As the world recovers from the shock news that the Great British Bake Off is to move from the BBC to Channel 4, it has emerged that a key selling point was the addition of a Northern Ireland-themed week.
‘We wanted to move away from all that fancy muck like Chou Pastry and Fairy Cakes,” says show producer Carmel Square. “Yousuns over there are famous for your range of bakery stuff, so we thought we’d give it a ‘Viennese Whirl’, so to speak.”
Next year viewers will be treated to a full spread of Norn Iron products, with contestants expected to try their hands at everything from Sausage Roll Baps and Jambons to Fifteens and Paris Buns. “Hopefully Paul Hollywood and Mary Berry will come back,” says Carmel, “we might even persuade Paul to drop one L from his surname to fit in.”

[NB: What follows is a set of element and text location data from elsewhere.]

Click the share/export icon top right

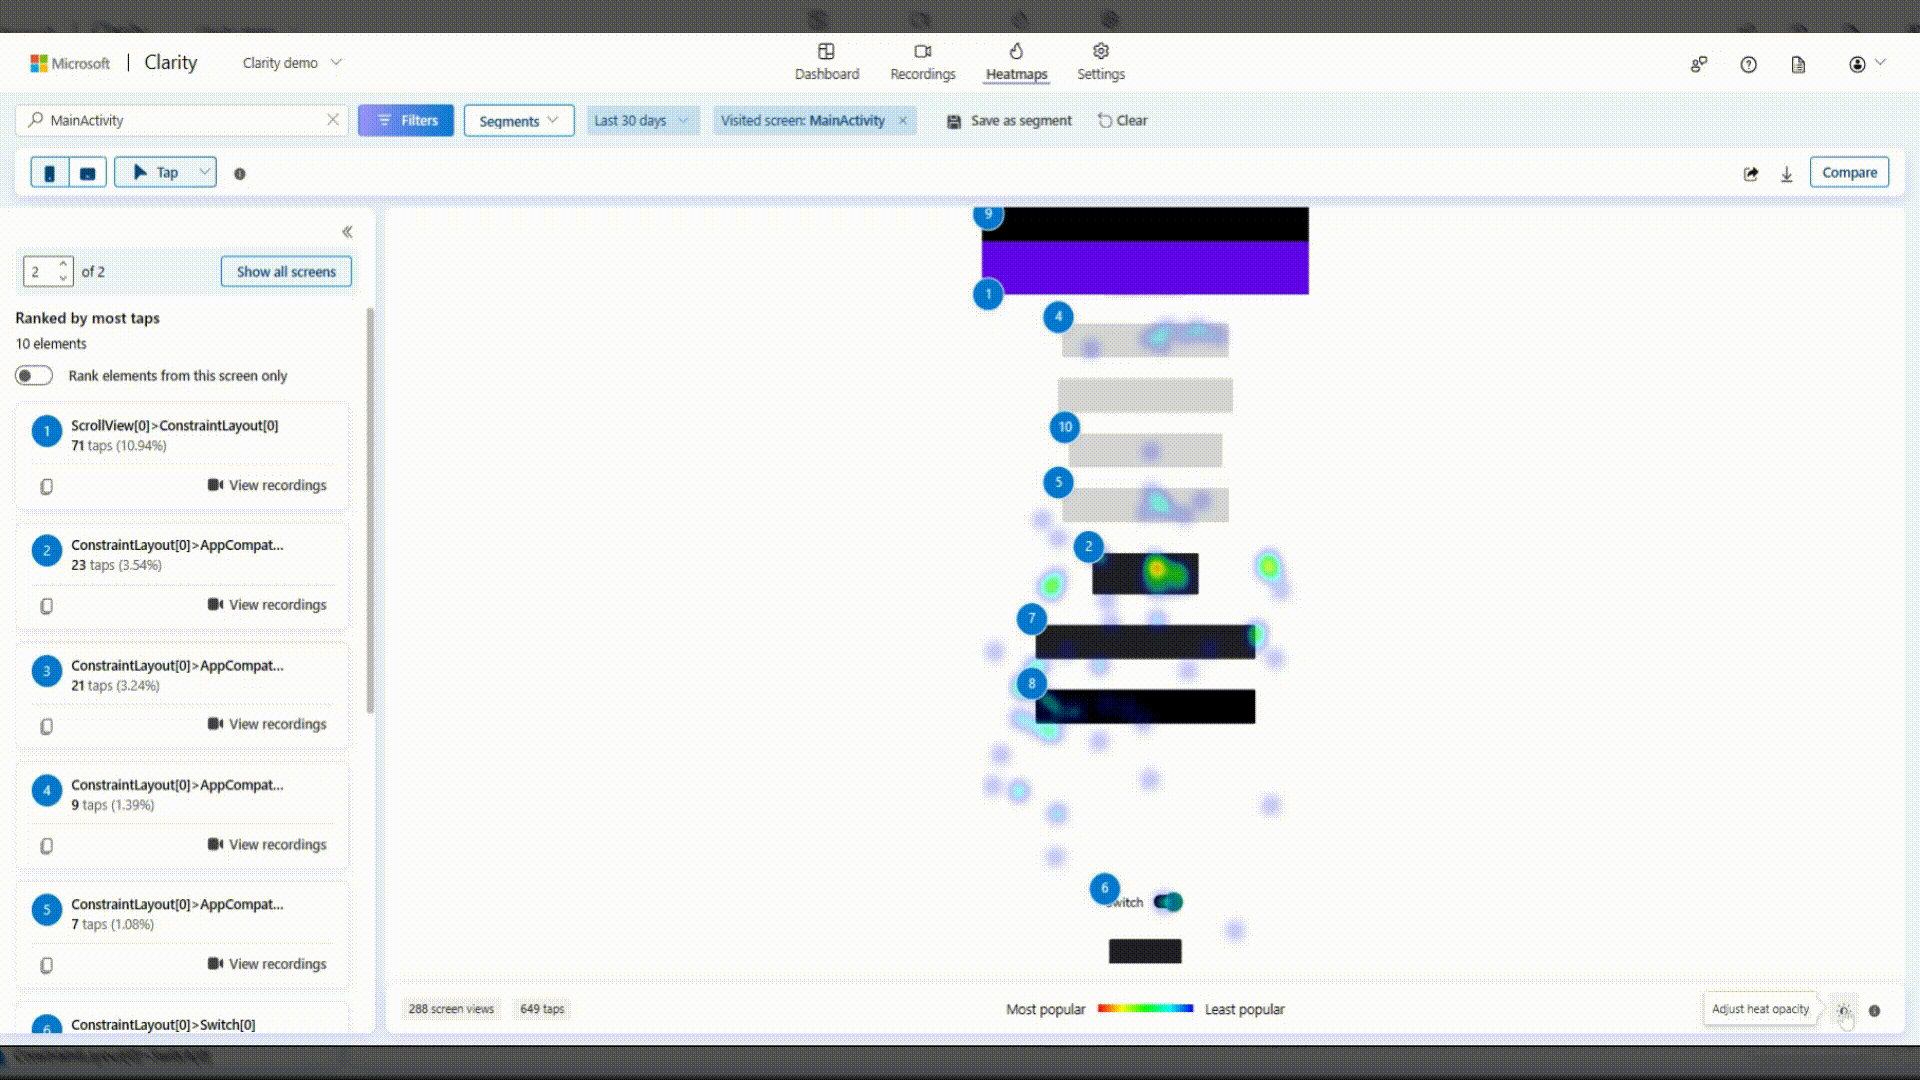[x=1751, y=173]
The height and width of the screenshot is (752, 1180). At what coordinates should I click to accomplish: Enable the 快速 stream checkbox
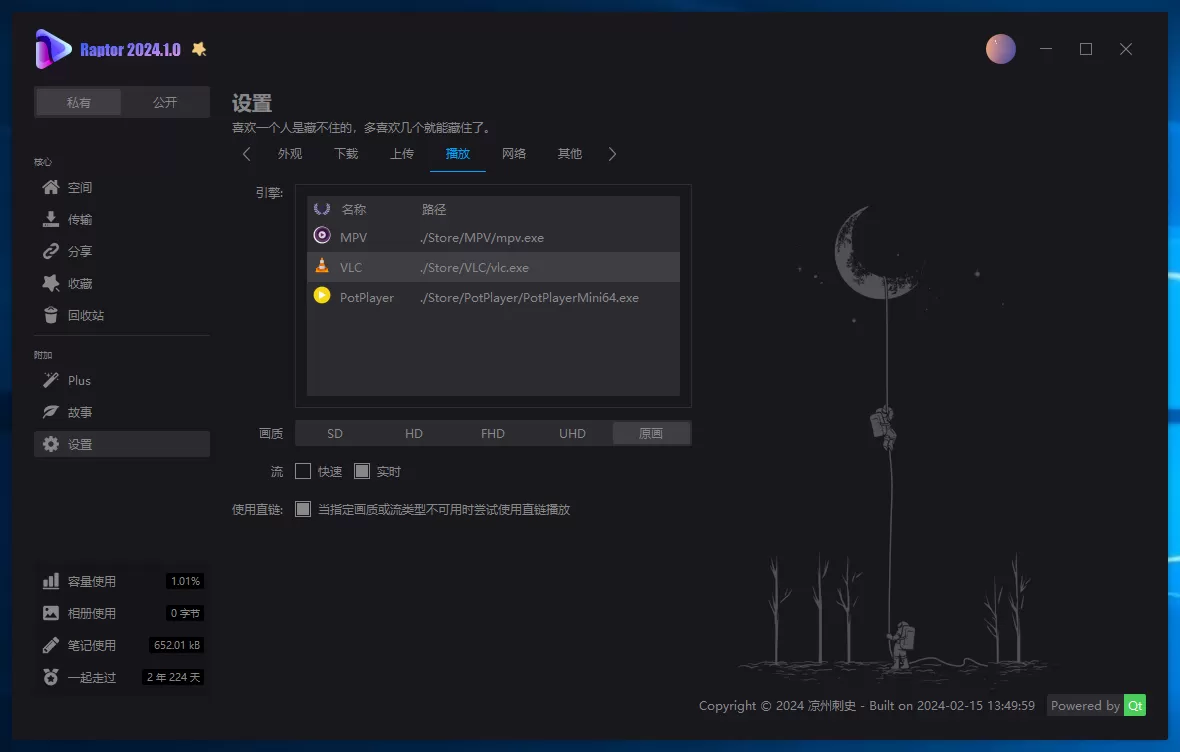click(303, 470)
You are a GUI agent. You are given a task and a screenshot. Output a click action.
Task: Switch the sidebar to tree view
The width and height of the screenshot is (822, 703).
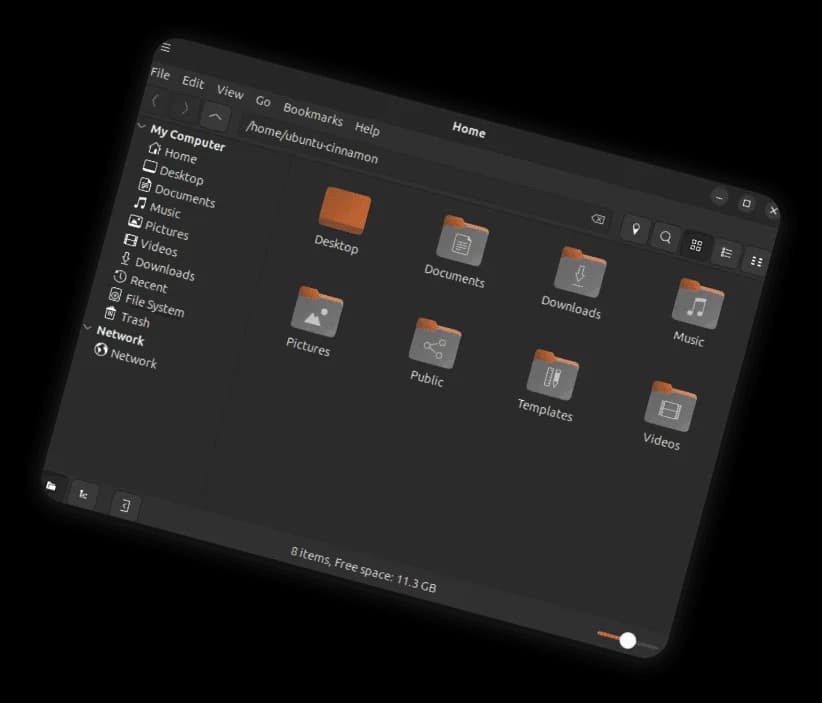(85, 492)
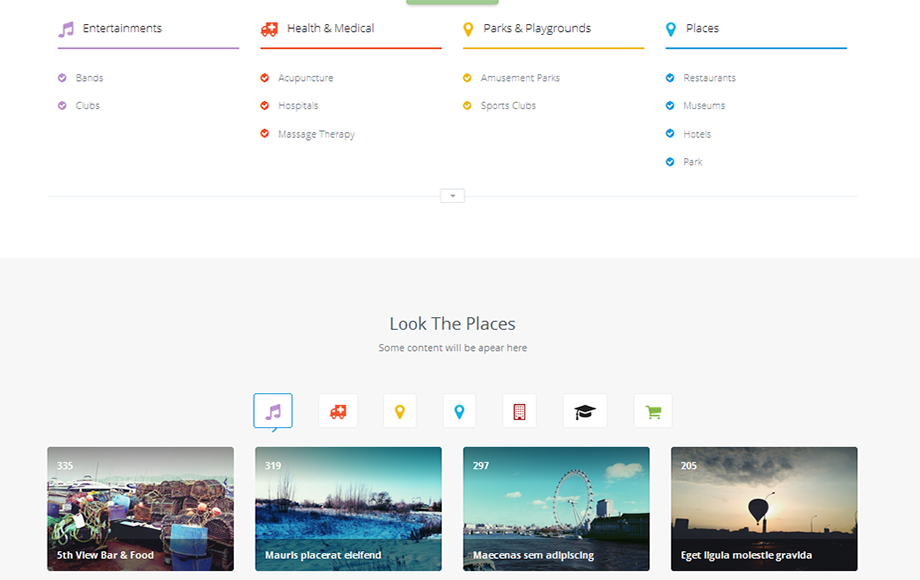Click the ambulance icon beside Health & Medical
Viewport: 920px width, 580px height.
pos(269,29)
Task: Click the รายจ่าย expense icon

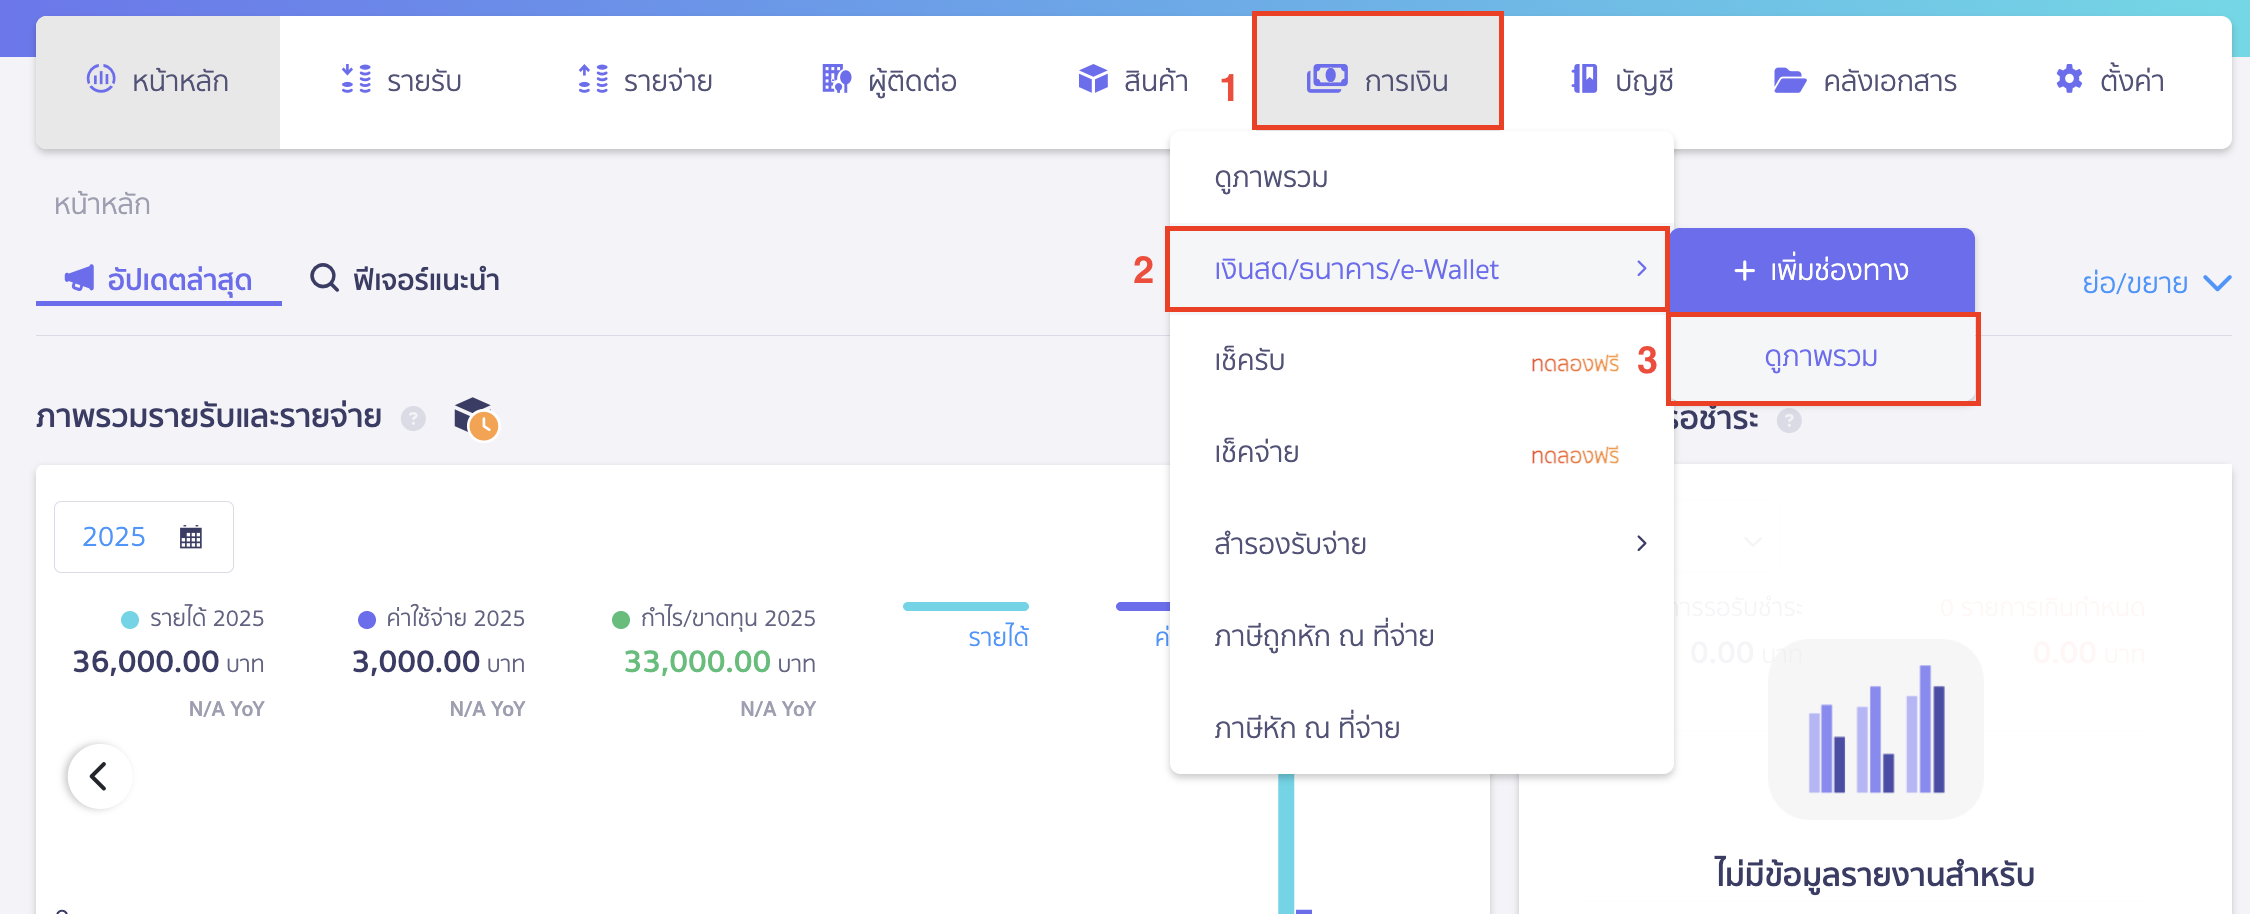Action: (594, 80)
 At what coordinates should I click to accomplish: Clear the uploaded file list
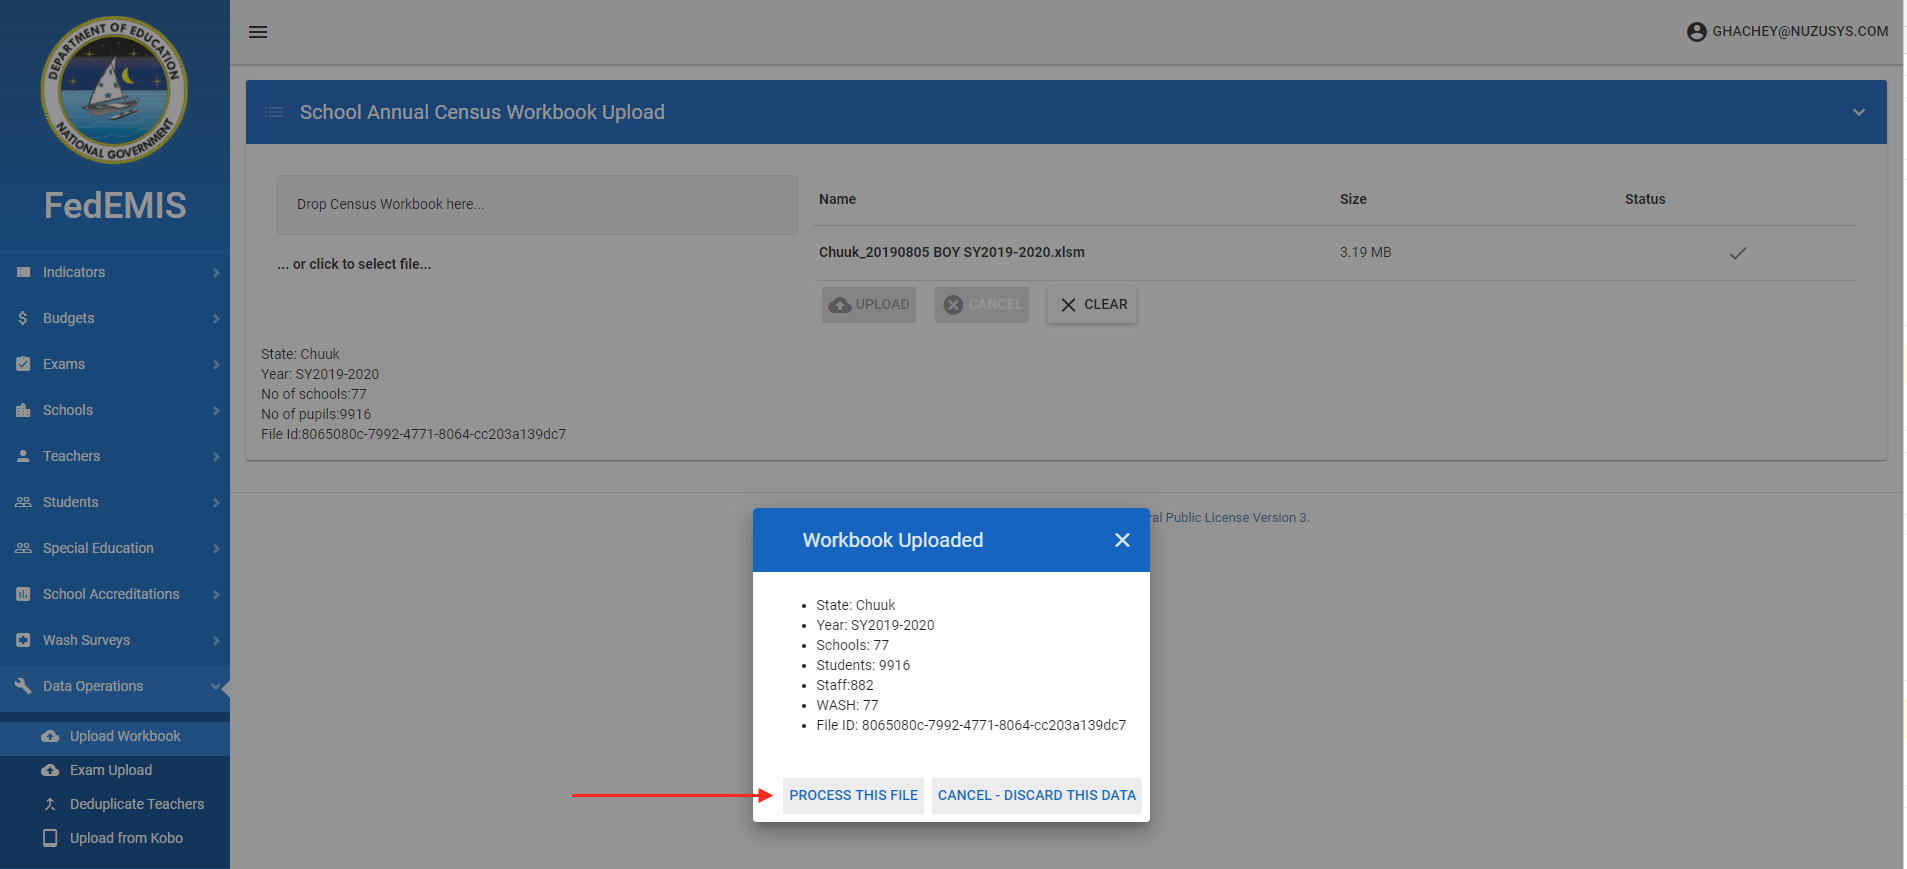(1092, 305)
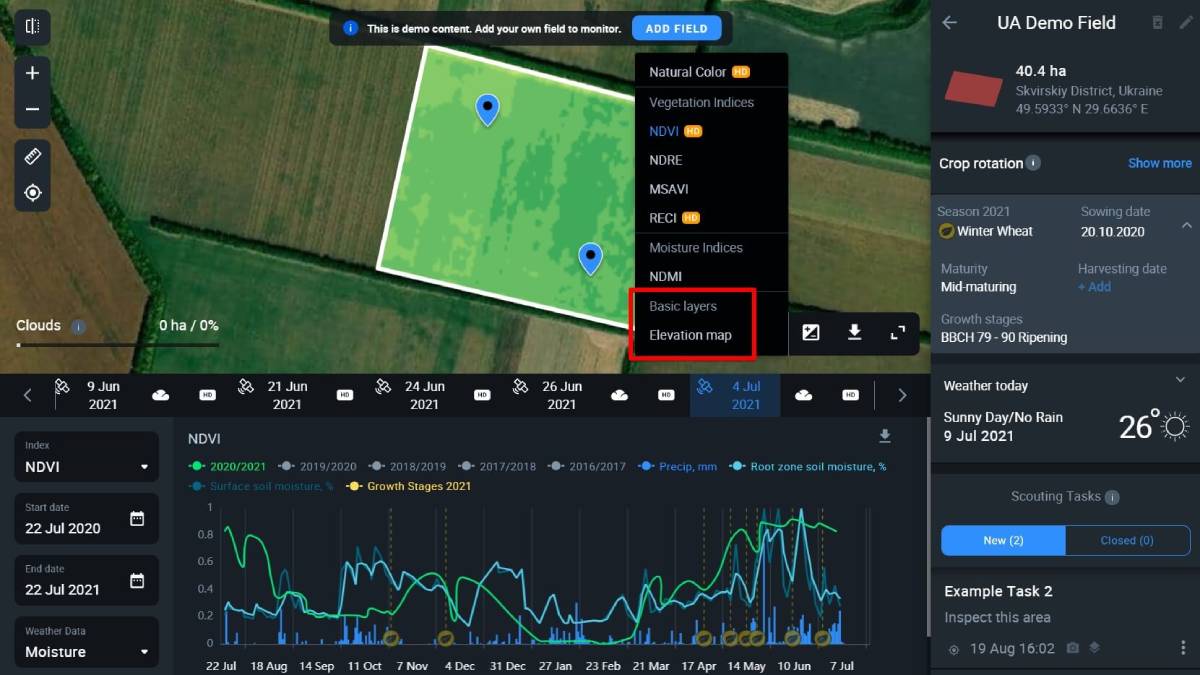Image resolution: width=1200 pixels, height=675 pixels.
Task: Zoom in on the map
Action: point(32,73)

“It’ll be great for innuendo. Plenty of banter about cream fingers and firm baps – I can’t wait to hear Paul complaining about someone’s soggy Fadge, or Mary giving off about a contestant’s deformed Gravy Ring.”
The producers have already carried out auditions for the show and are said to be delighted with the results, particularly the showstopper round.
“There was a triple decker crisp sandwich – alternating layers of Nutty Crust and Spicy Bikers,” says Carmel, “and an inside out pastie bap – a pastie carefully cut in half, with a slice of Veda inserted in between the slices.”
However the clear winner was a gigantic Rice Krispie Bun – six boxes of cereal mixed with molten chocolate and poured into a huge bun-paper made out of an old Belfast Telegraph. “Best use for the Tele I’ve seen in years,” Carmel explains, “beats reading it anyway.”
We contacted Channel 4 to see if any of this was true and they chewed our bake off.